Si le texte a été composé dans un corps qui met au supplice les yeux des hypermétropes presbytes, la mise en page sobre et soignée est magnifique, et la petite taille de l'ouvrage (In-12) ainsi que la qualité des illustrations en font un petit bijou.
 
 

 
 
 

 
 
 

 
Thérèse Aubert, Charles Nodier, illustrations de A.Calbet,1896 ; Librairie Borel, Nouvelles collections Guillaume, Lotus bleu. in-12, 204 pp. In-12. Relié demi-veau bleu, dos lisse. Affiché 60 euros.
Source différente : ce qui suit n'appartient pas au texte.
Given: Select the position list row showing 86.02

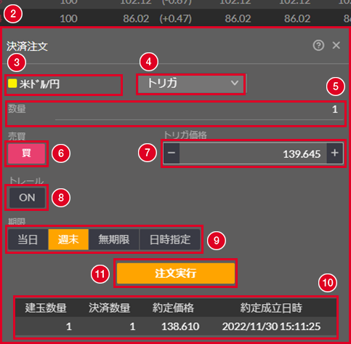Looking at the screenshot, I should [x=175, y=18].
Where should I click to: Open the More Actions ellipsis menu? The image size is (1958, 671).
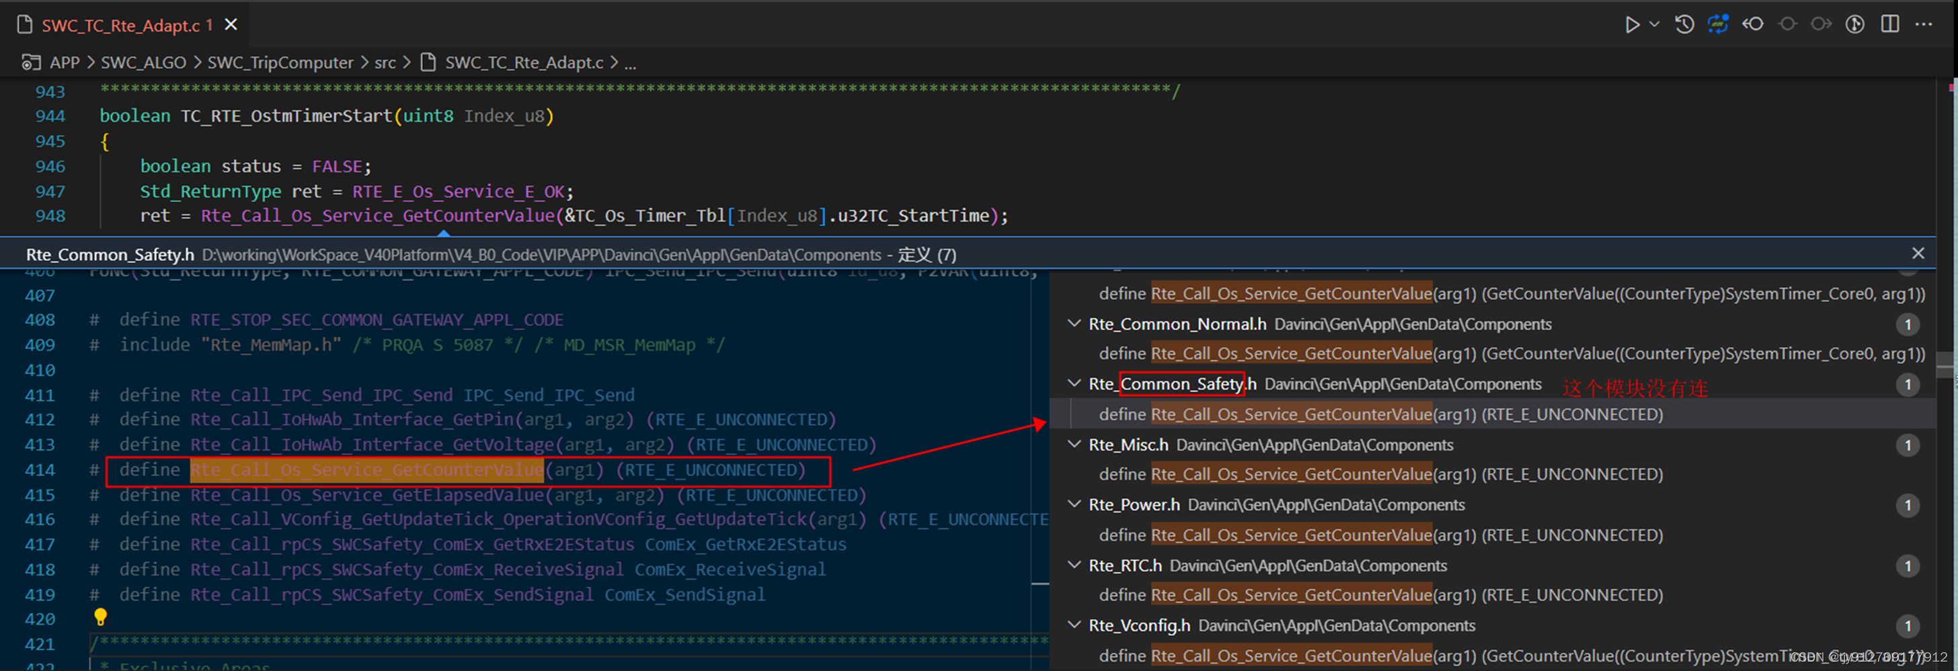[1924, 24]
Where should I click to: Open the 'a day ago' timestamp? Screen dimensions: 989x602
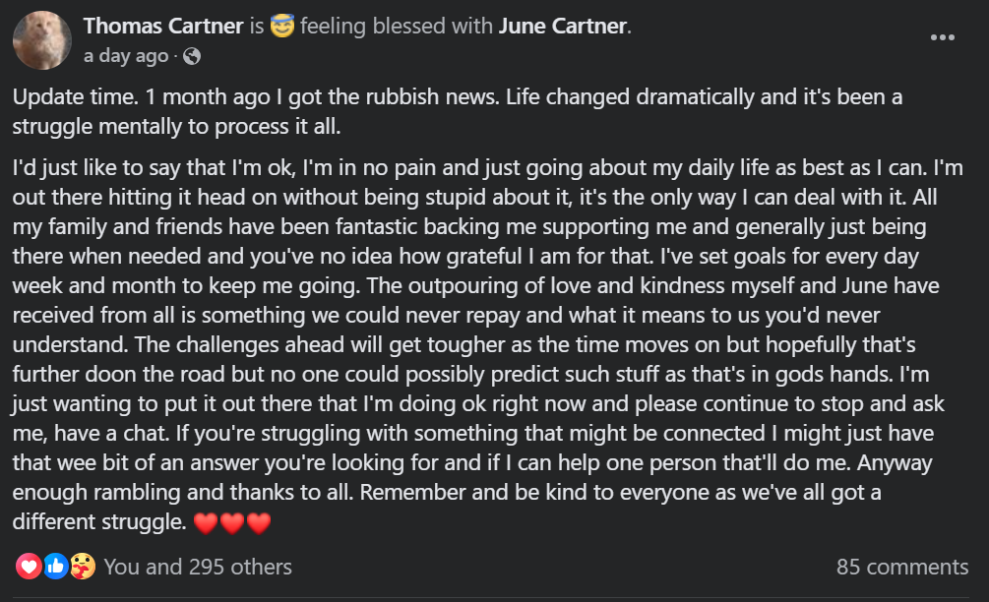(x=126, y=56)
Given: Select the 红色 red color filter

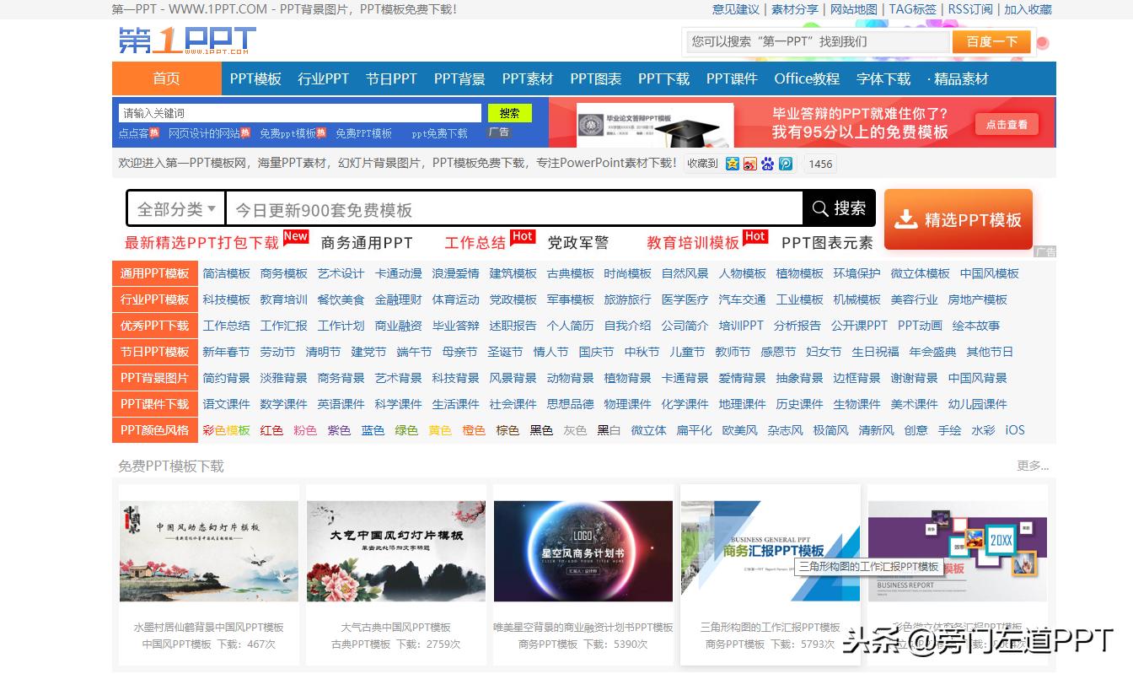Looking at the screenshot, I should point(271,429).
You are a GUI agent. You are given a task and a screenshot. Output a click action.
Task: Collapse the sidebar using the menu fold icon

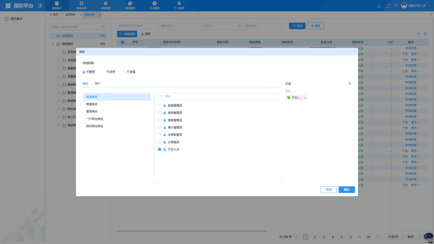pyautogui.click(x=39, y=6)
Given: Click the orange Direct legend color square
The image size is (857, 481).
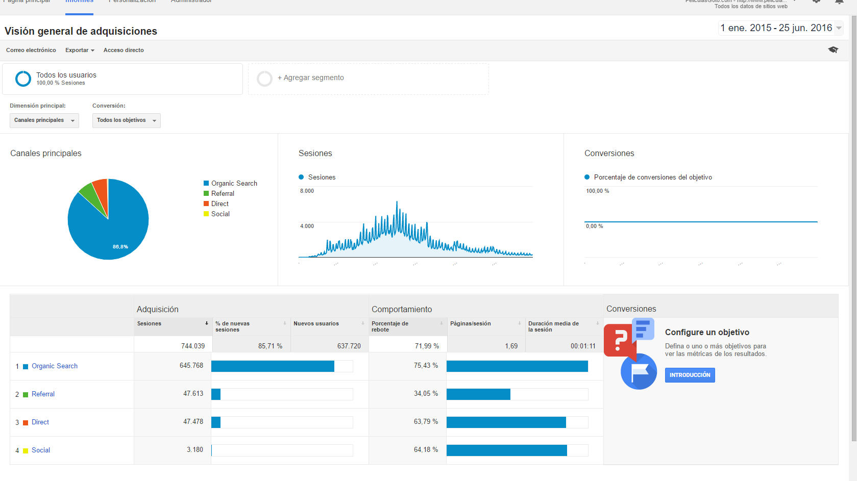Looking at the screenshot, I should coord(206,204).
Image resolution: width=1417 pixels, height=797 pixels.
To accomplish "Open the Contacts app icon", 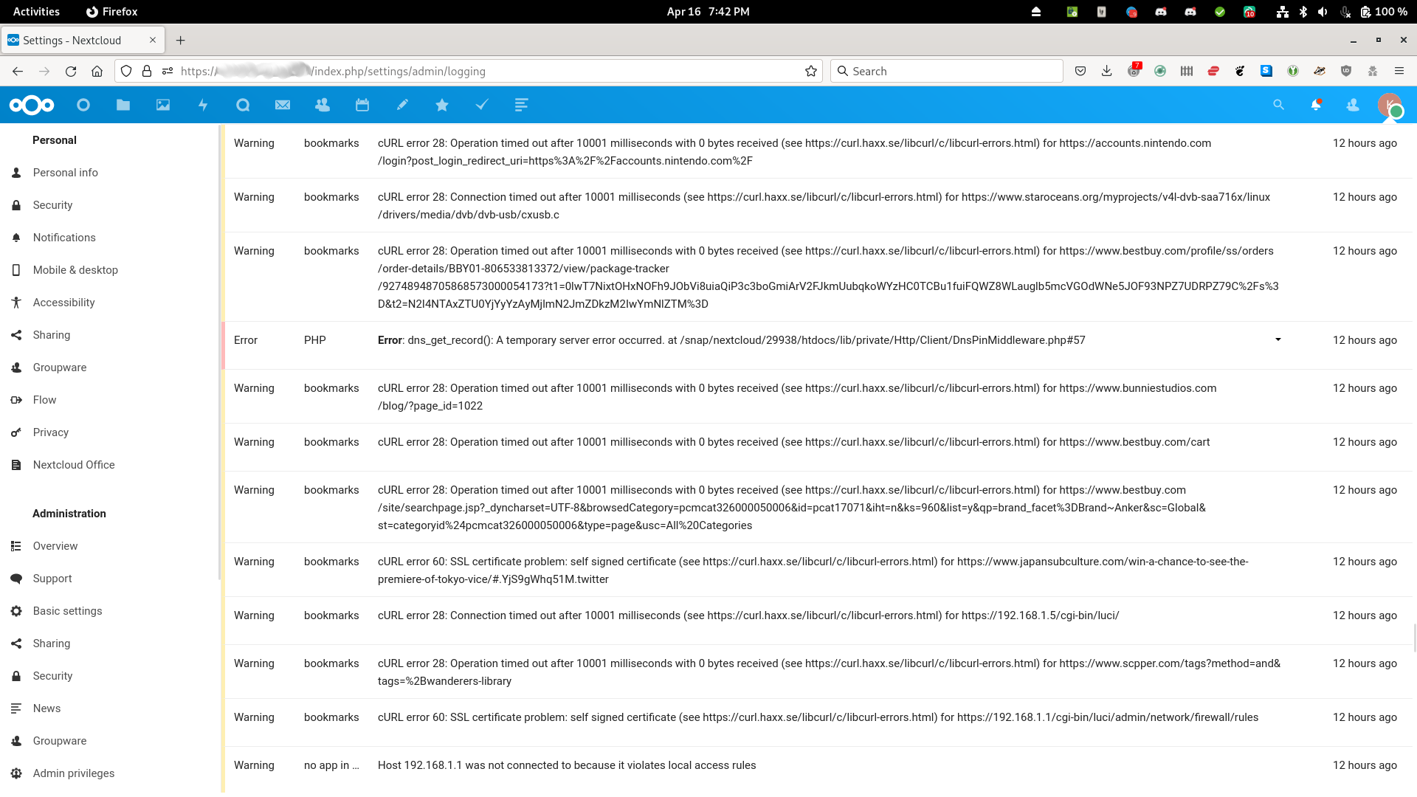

Autre objet de ma curiosité, ce coffret à l'intérieur duquel vous sautent au visage les illustrations de Paul-Emile Bécat accompagnant ces Scènes de la vie de Bohème d'Henri Murger.
Paris, Athéna 1951. In-8 en feuillets, collection Athéna bibliophile. Couverture illustrée rempliée sous double étui de suédine rouge. Pointes-sèches de P. E. Bécat. 310 pages.
 
 

 
 
 
  
   

 

 
 
Murger, avant d'inspirer Puccini avec ses Scènes de la vie de Bohème qui datent de 1848, a mené l'existence de ces jeunes poètes sans le sou côtoyant peintres et musiciens non moins faméliques du Quartier Latin. Ce tableau romancé de la vie des rapins et de leurs muses lui aura apporté la notoriété et un principe de description d'un milieu social. Les Amours d'Olivier suivront, ainsi que d'autres récits plus ou moins autobiographiques (le Pays latin, 1852 ; les Scènes de la vie de jeunesse, 1853 ; les Buveurs d'eau, 1854), des nouvelles et des romans (Claude et Marianne, 1851 ; Adeline Protat, 1853 ; Scènes de la vie de campagne, 1856 ; Le Sabot rouge, 1860, etc.).
Mais j'étais loin du Quartier Latin, qu'un certain projetait de prolonger jusqu'à la mer. A Saint-Malo, peut-être, où se tiendra en mai, je crois, le Festival des étonnants voyageurs. De la lecture en perspective pour les Malouins et leurs amis.